* _REQUIRED ACTION_
Please, without the pictures, restate every entry exactly.
━━━ EXTRACTED DATA
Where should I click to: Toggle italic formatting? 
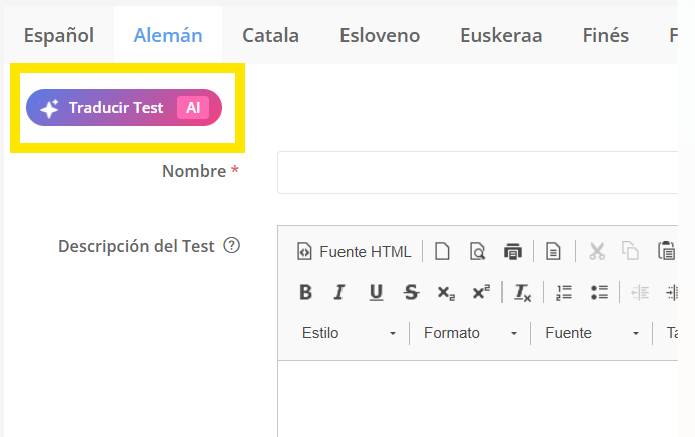(340, 293)
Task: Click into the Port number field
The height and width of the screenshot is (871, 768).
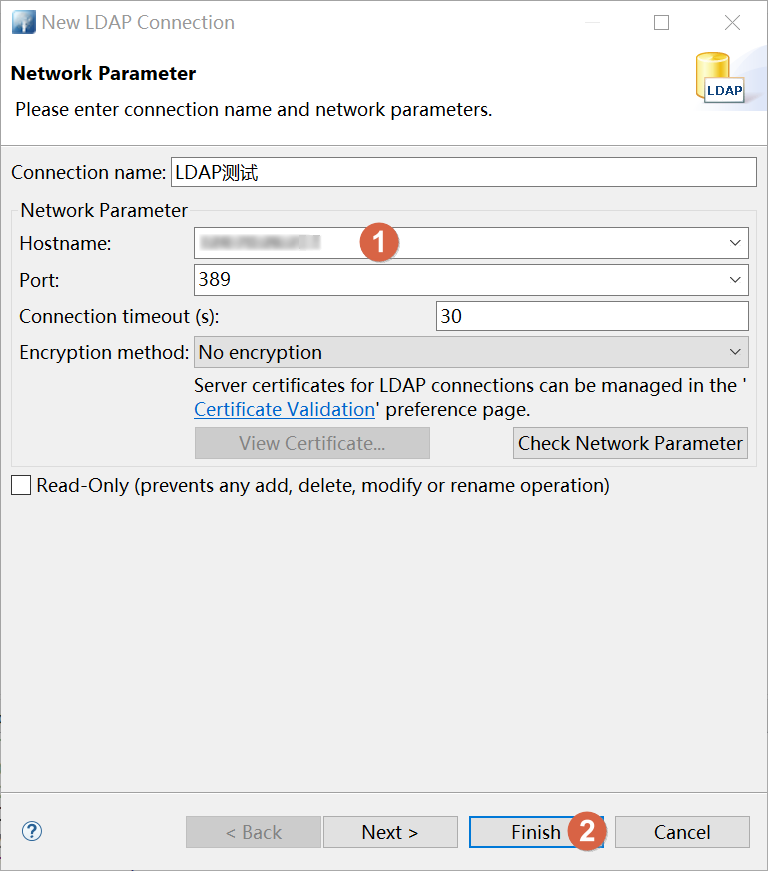Action: 458,279
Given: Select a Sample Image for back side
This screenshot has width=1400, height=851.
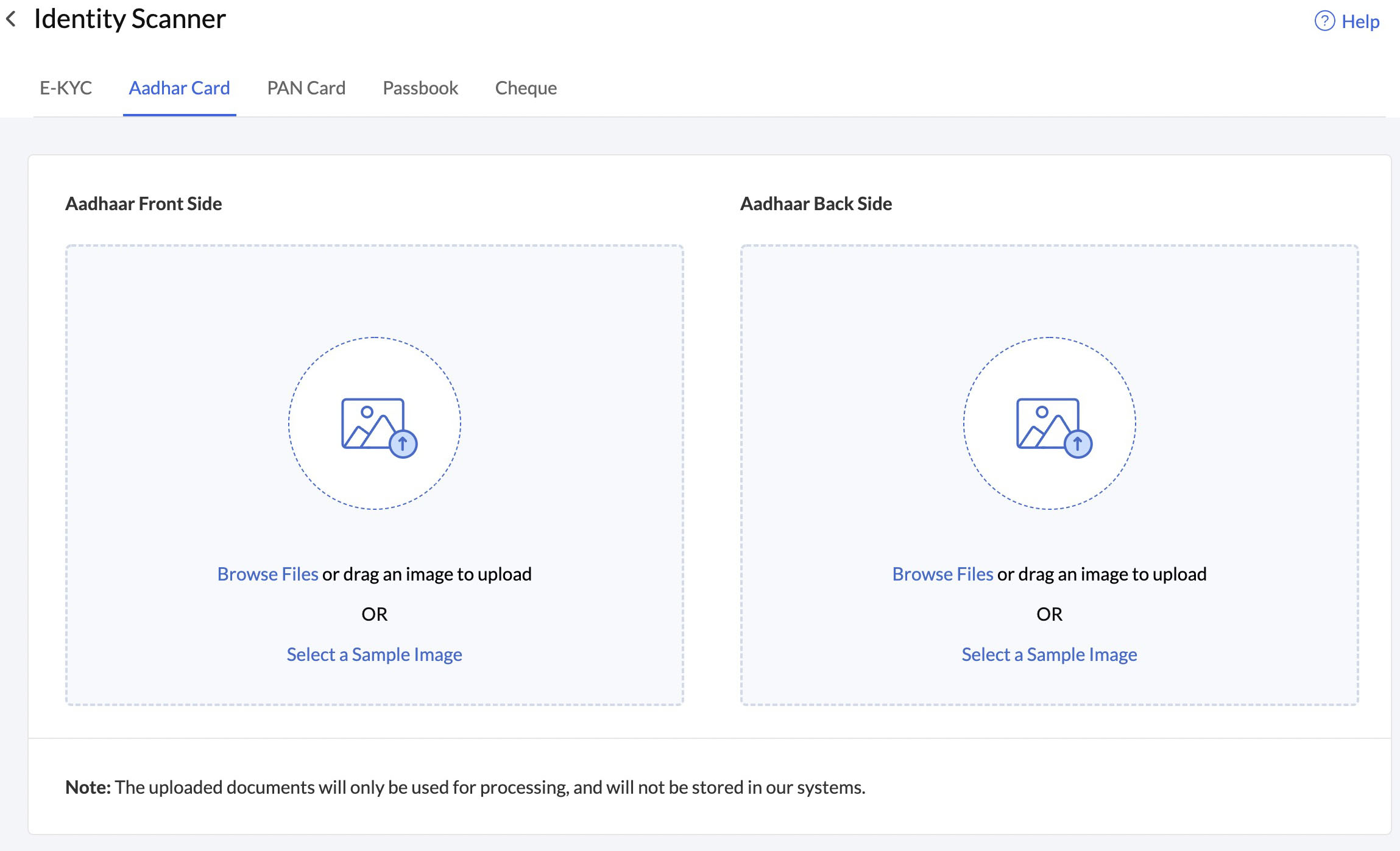Looking at the screenshot, I should [1049, 654].
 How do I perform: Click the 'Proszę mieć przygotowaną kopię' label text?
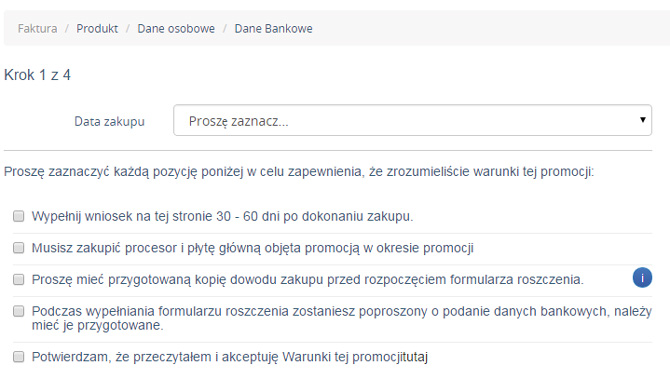pyautogui.click(x=308, y=279)
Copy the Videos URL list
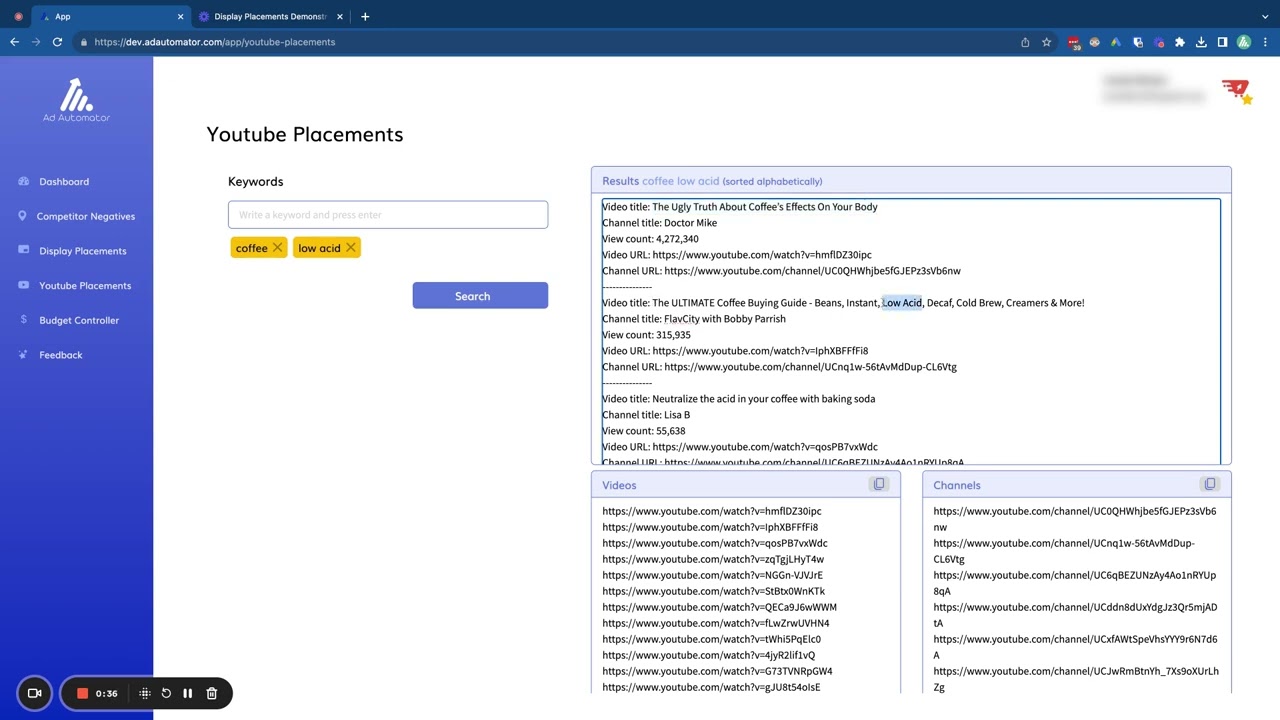The height and width of the screenshot is (720, 1280). pyautogui.click(x=879, y=485)
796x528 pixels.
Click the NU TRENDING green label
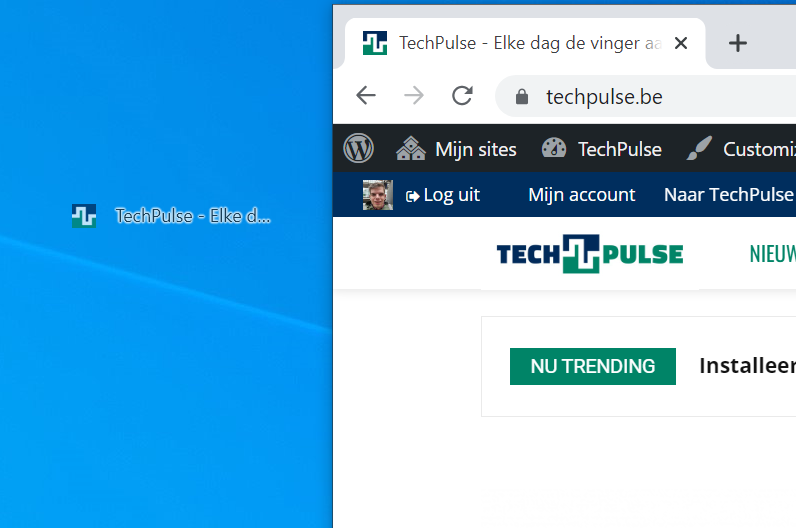click(592, 366)
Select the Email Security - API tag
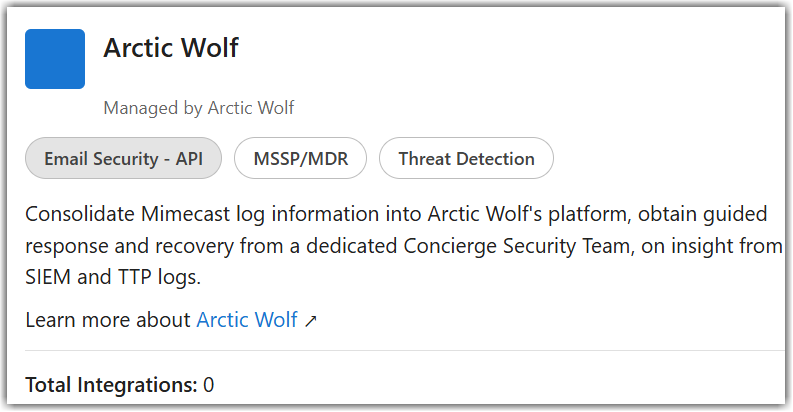This screenshot has width=793, height=412. [x=123, y=159]
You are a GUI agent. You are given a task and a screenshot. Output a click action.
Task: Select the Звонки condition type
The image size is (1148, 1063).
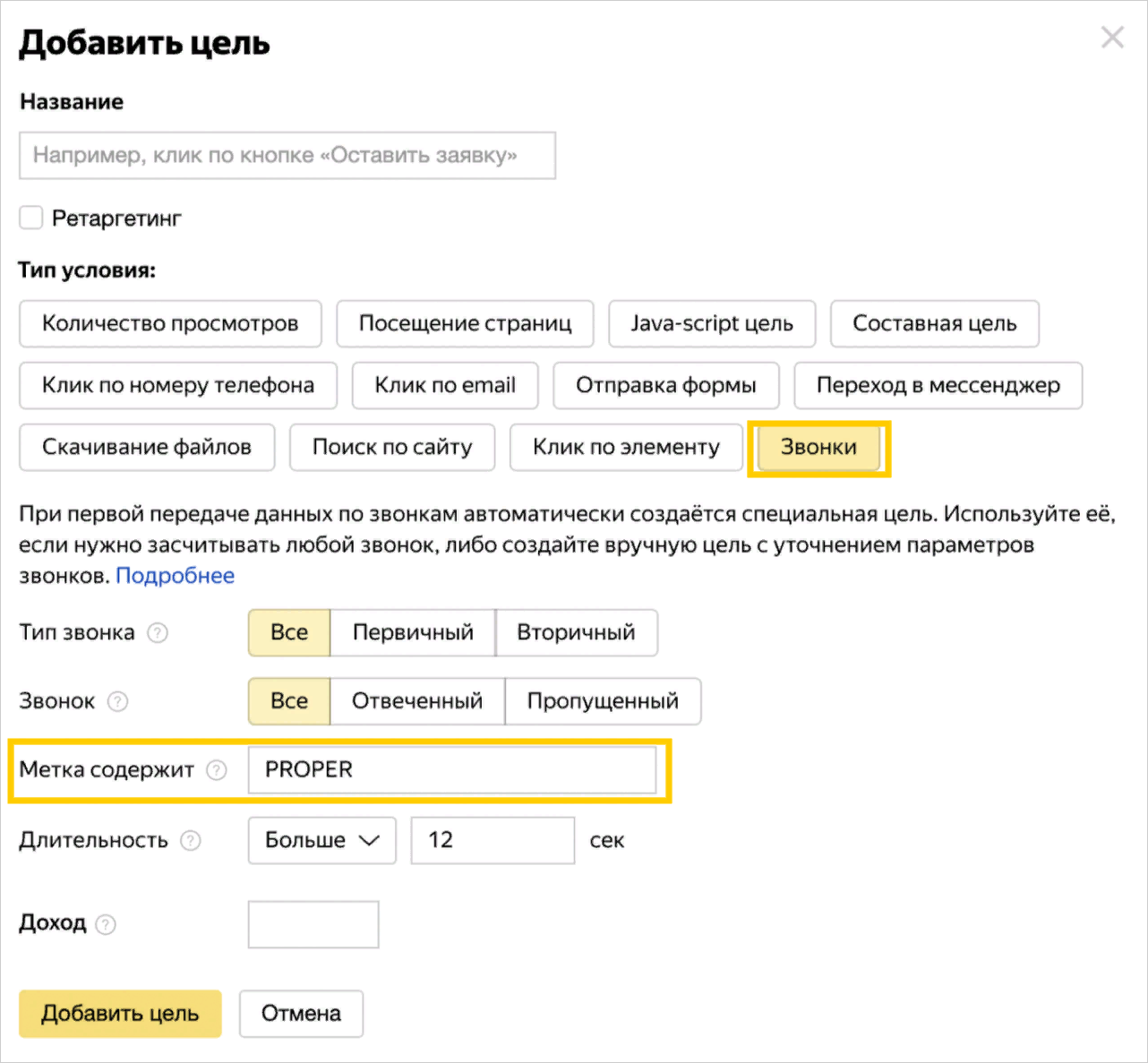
━━━━━━
* _EXERCISE OUTPUT_
Where should I click to: Toggle italic formatting? 
(340, 293)
Task: Click into the Port number field
The height and width of the screenshot is (871, 768).
Action: 458,279
Given: Select a Sample Image for back side
This screenshot has width=1400, height=851.
Looking at the screenshot, I should [1049, 654].
 How do I perform: Click the 'Proszę mieć przygotowaną kopię' label text?
pyautogui.click(x=308, y=279)
Copy the Videos URL list
The height and width of the screenshot is (720, 1280). pyautogui.click(x=879, y=485)
796x528 pixels.
Click the NU TRENDING green label
click(592, 366)
Select the Email Security - API tag
This screenshot has width=793, height=412. [x=123, y=159]
You are a GUI agent. You are given a task and a screenshot. Output a click action.
Task: Select the Звонки condition type
The image size is (1148, 1063).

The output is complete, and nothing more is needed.